What should come back is the data below, word for word, minus any picture.

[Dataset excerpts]
= Beginning of Section =
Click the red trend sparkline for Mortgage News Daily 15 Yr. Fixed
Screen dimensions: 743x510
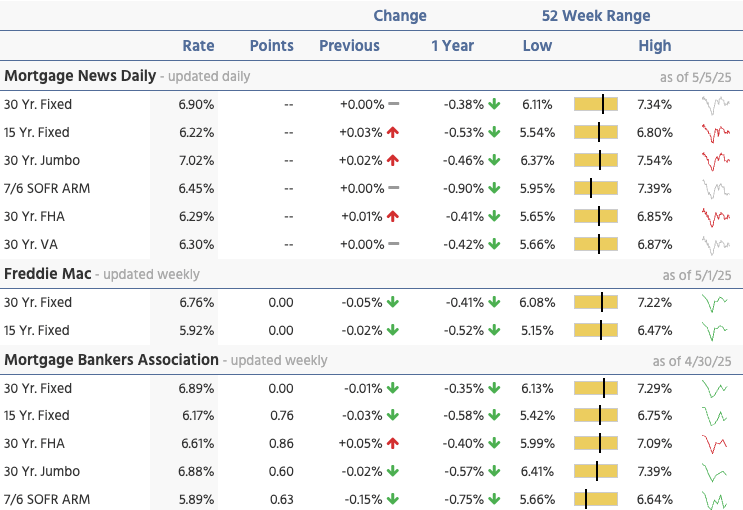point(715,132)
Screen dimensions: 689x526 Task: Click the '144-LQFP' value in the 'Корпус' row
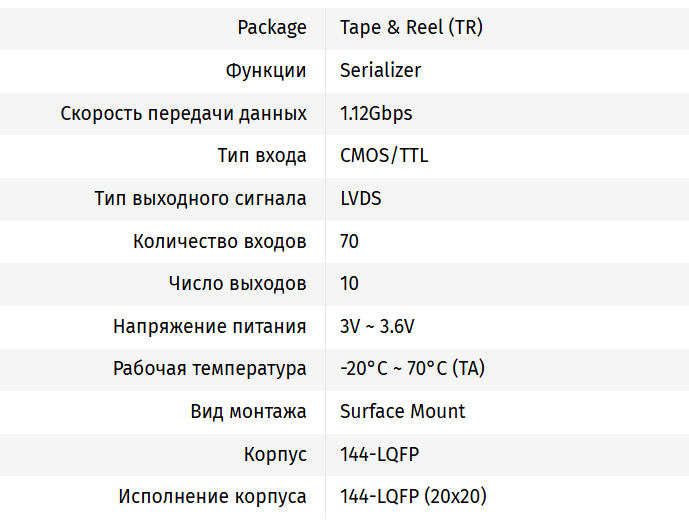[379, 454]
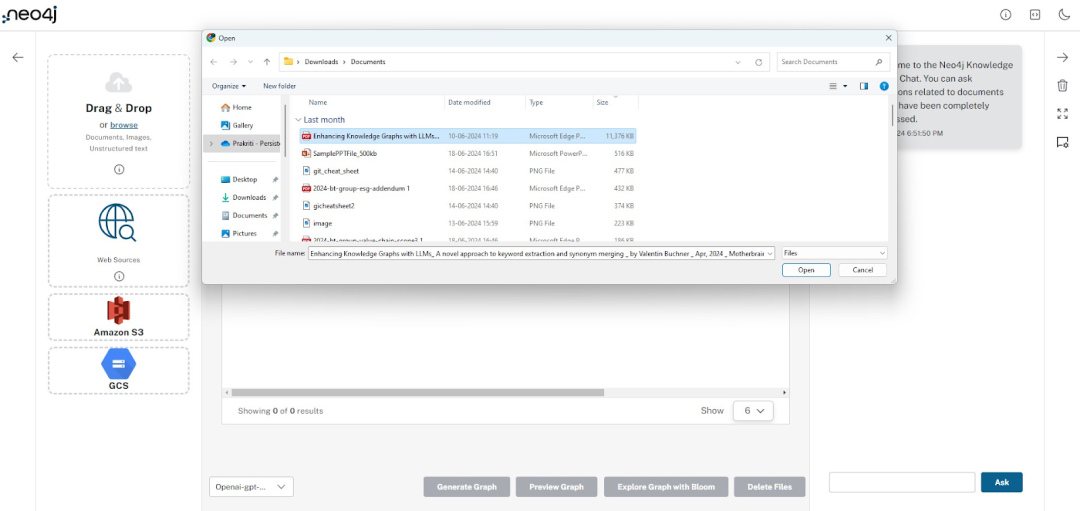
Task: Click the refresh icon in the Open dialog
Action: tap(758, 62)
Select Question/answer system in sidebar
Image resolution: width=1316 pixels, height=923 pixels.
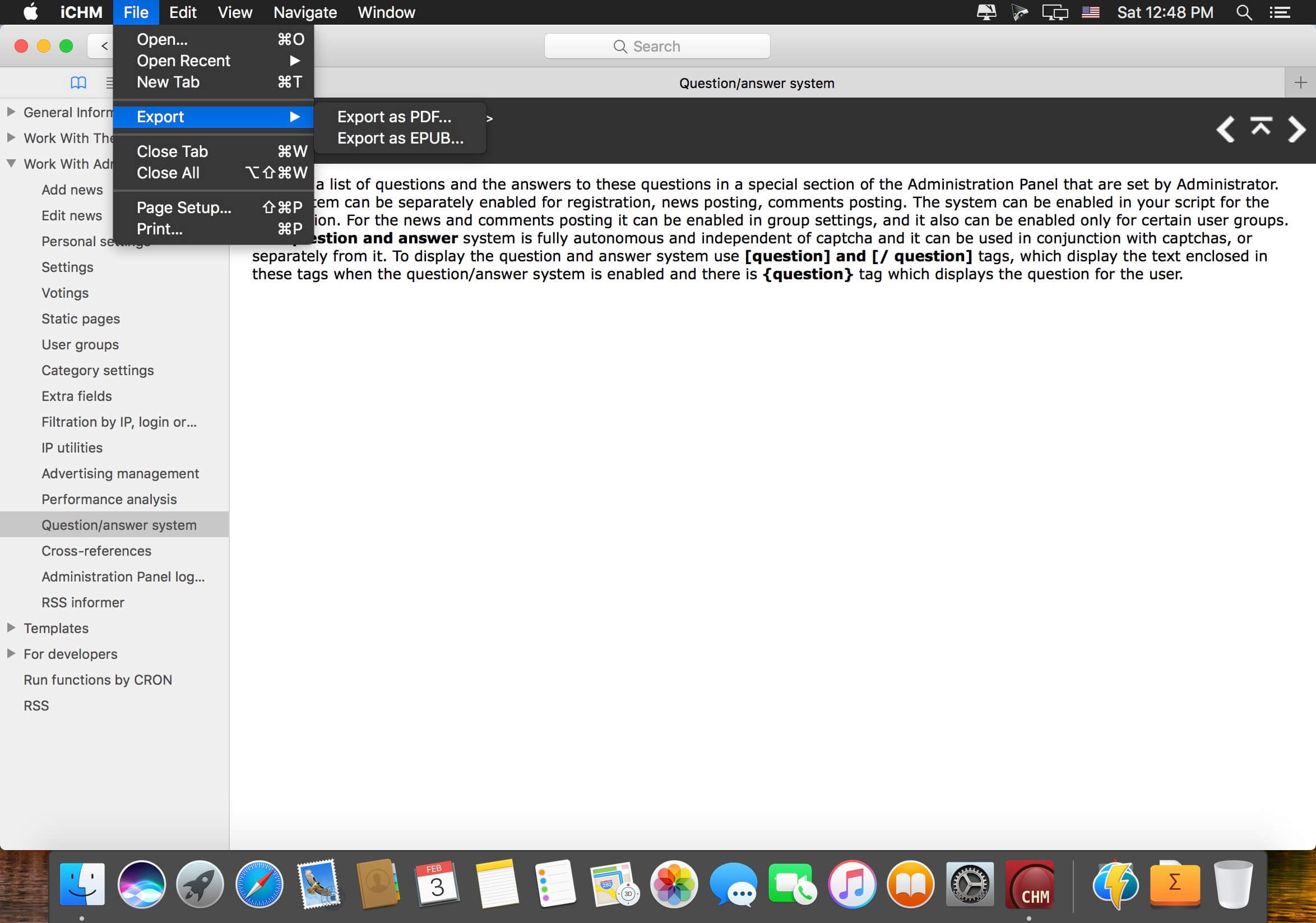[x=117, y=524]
= End of Section =
### ANSWER SPACE
Click the red trend sparkline for Mortgage News Daily 15 Yr. Fixed
Screen dimensions: 743x510
point(715,132)
Screen dimensions: 689x526 Task: Click the '144-LQFP' value in the 'Корпус' row
[379, 454]
Task: Click the refresh icon in the Open dialog
Action: tap(758, 62)
Select Question/answer system in sidebar
Image resolution: width=1316 pixels, height=923 pixels.
[x=117, y=524]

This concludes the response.